MENTAL HEALTH

New research shows people don’t talk about certain topics with mental health care providers

Aug 27, 2019, 11:58 PM | Updated: Jan 4, 2023, 2:46 pm

mental health...

(Adobe Stock Photo)

(Adobe Stock Photo)

SALT LAKE CITY – Recently released data from the University of Utah shows there are some topics people are too embarrassed to speak with their mental health providers about.

Researchers from the U, along with Middlesex Community College, the University of Michigan and the University of Iowa, focused on four different “threats” to mental health, namely threats of domestic violence, surviving sexual assault, going through bouts of depression and having suicidal thoughts.  Out of the 4500 people they surveyed, 47.5 percent admitted they didn’t tell their therapists about these struggles.

Why don’t they talk about these issues?  U of U Population Health Science Professor Angela Fagerlin says there are several reasons.

“The first one is that they were embarrassed,” she says, adding that 70 percent of the people surveyed claimed this was their top reason.  “The second most common reason is that they either do not want to be judged or they do not want to be lectured.”

Plus, the process of healing may seem too overwhelming for some patients.

She says, “[The third most common reason is] they believe that they’re provider would ask them to take a second step that might be difficult and they were not ready to take that second step.”

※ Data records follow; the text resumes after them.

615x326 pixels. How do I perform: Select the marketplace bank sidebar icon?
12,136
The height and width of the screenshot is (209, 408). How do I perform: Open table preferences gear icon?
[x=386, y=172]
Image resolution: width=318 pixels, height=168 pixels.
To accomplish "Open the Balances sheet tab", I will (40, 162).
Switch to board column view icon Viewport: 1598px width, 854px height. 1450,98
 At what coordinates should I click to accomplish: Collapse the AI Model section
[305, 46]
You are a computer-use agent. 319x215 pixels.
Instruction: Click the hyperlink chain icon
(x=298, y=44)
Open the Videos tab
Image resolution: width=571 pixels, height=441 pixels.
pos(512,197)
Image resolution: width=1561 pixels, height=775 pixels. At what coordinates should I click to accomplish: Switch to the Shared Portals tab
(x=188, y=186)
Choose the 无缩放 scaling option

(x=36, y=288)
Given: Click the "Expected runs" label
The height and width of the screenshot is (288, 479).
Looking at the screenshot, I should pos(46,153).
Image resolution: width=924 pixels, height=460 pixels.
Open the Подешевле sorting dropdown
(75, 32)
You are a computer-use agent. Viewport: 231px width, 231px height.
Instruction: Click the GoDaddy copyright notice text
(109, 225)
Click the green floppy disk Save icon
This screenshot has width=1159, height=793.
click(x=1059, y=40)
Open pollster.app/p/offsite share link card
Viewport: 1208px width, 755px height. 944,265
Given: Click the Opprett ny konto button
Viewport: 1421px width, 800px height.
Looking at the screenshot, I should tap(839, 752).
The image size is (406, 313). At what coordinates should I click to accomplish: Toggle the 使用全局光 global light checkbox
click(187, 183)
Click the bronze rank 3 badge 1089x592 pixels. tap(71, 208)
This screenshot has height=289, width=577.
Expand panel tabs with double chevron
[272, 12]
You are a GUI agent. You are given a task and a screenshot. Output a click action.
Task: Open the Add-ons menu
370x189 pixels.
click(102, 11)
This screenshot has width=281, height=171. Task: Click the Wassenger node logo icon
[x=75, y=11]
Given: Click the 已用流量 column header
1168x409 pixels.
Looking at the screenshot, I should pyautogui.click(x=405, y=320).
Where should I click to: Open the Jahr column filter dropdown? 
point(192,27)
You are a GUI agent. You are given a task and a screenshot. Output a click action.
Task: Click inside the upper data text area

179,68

Fagerlin wasn’t surprised to see patients may not feel comfortable talking about sexual assault or domestic violence, but, she was surprised to see people shied away from talking about depression.

“That’s something that you would imagine patients would feel confident talking to their primary care provider about because it’s more in the realm of what they would think their provider could help them with,” she says.

The solution is two-pronged, according to Fagerlin.  She believes not only do petients need to open up about these specific mental health threats, but, she says doctors need to broach these topics if their patients won’t.

She says, “It takes a skilled clinician to make patients feel comfortable.”

The research was published in JAMA Network Open.